*Exercise*: Please transcribe only the lines that run from the line bearing "Task: Click the Description box resize handle" to the end of the entries, keeping both end lines. Skip the pictures.

*Information provided*:
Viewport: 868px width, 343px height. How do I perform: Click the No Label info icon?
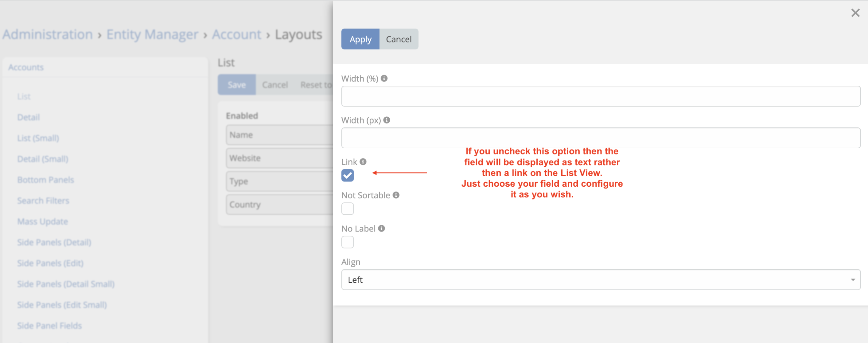(x=381, y=229)
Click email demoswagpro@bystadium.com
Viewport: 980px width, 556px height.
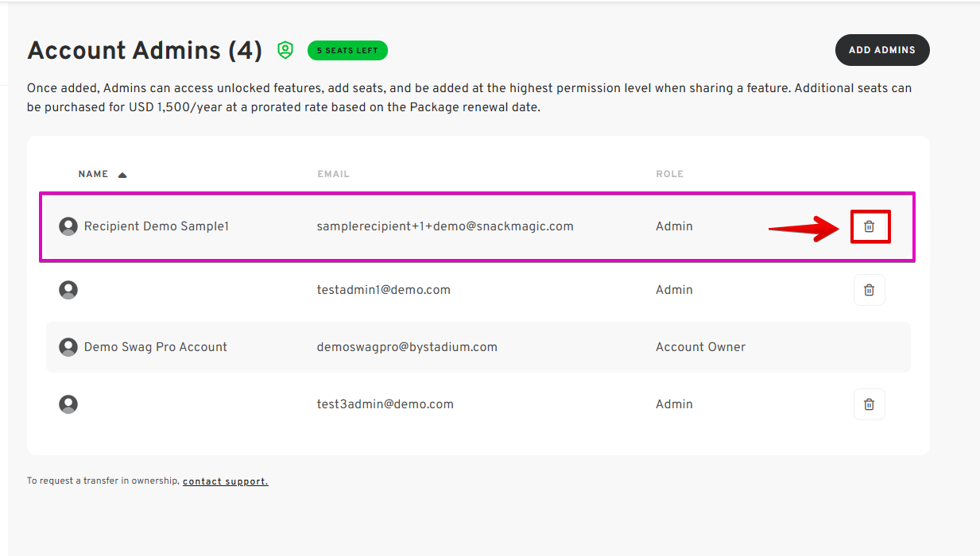point(407,347)
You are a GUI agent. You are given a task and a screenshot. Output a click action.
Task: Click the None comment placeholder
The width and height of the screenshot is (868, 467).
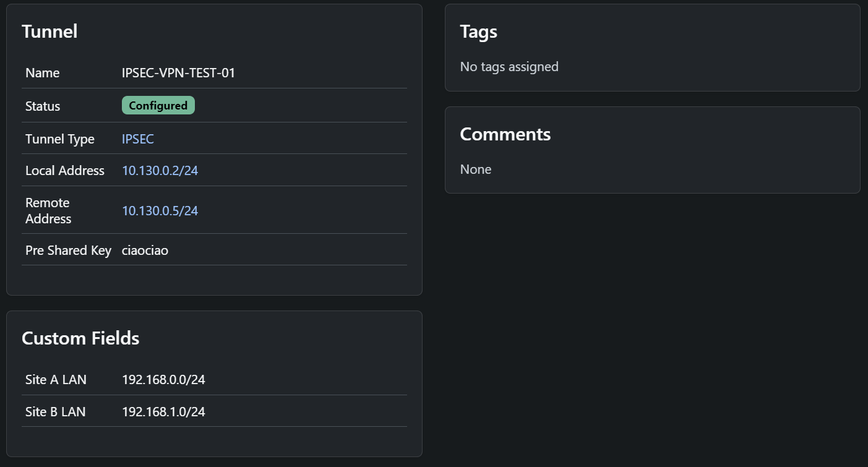476,169
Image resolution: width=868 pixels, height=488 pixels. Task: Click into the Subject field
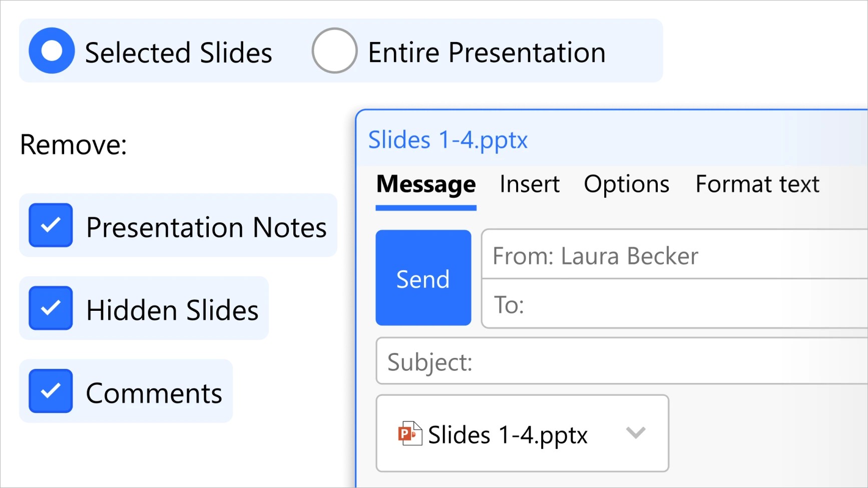621,361
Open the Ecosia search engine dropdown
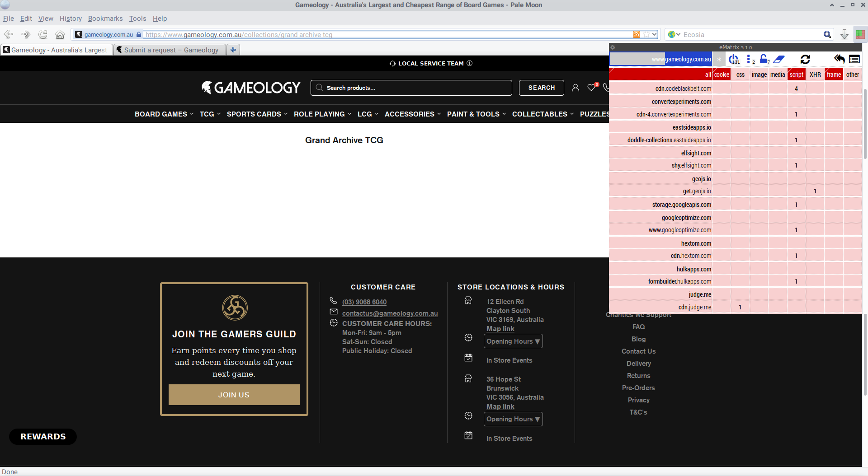868x476 pixels. click(675, 34)
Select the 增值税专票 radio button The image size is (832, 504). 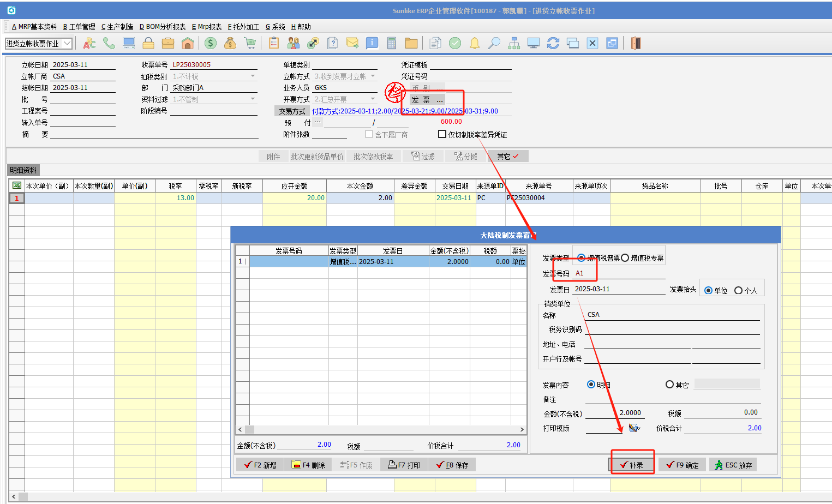coord(625,258)
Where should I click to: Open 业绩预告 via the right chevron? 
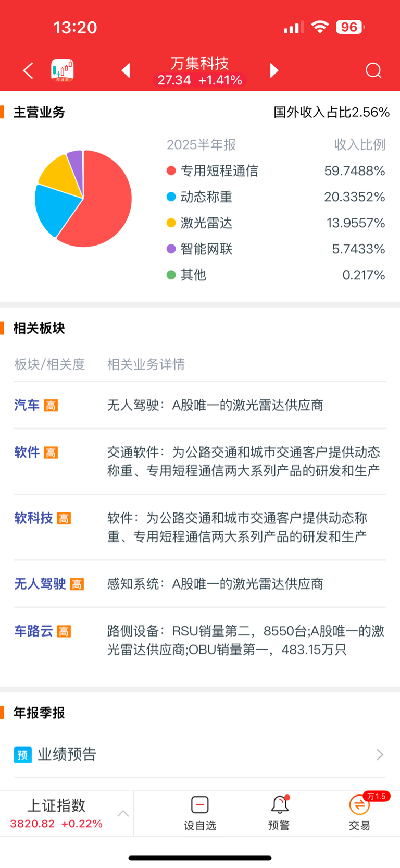380,754
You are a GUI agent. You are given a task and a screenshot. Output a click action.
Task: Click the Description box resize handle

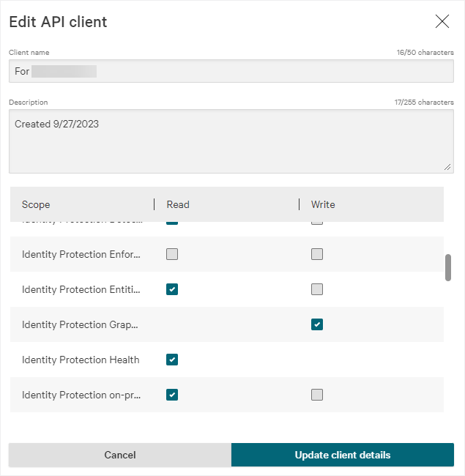coord(447,167)
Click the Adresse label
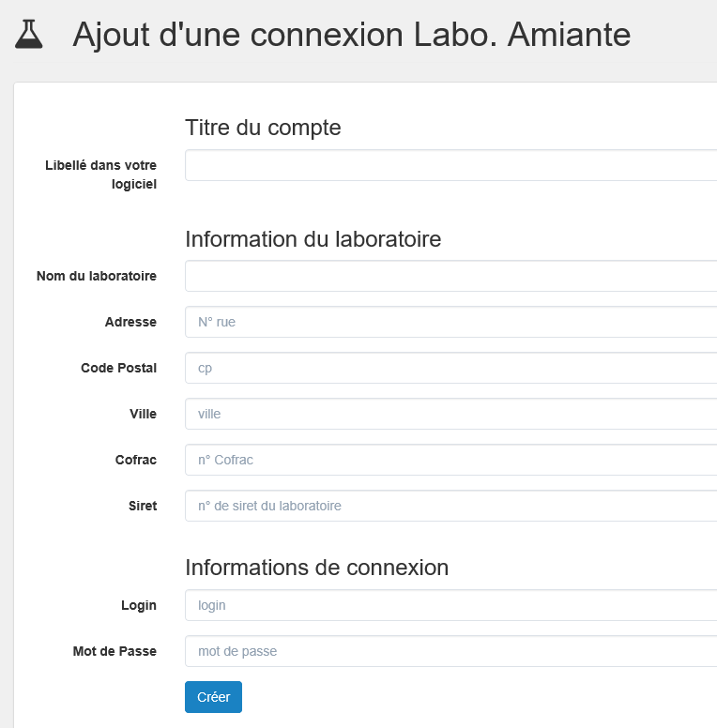This screenshot has width=717, height=728. (x=130, y=322)
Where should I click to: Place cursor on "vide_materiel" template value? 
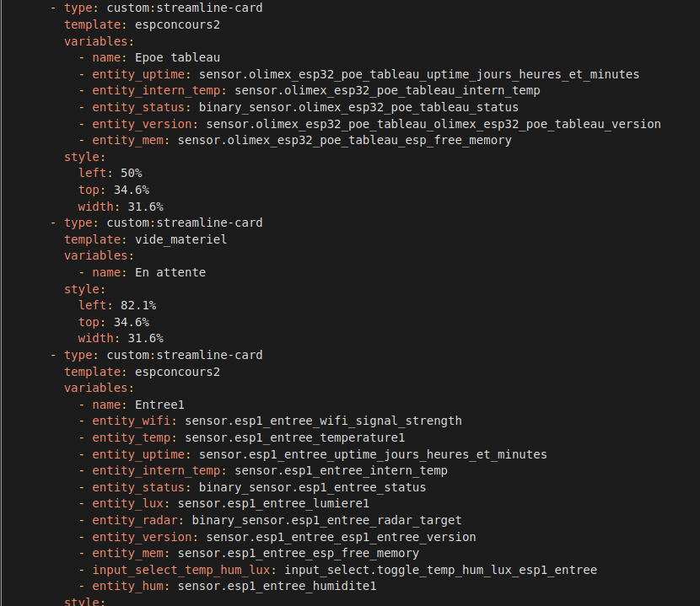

*Problem solution*:
Task: Click the Description box resize handle

coord(447,167)
Click the Adresse label
This screenshot has width=717, height=728. (x=130, y=322)
Where should I click to: Place cursor on "vide_materiel" template value? 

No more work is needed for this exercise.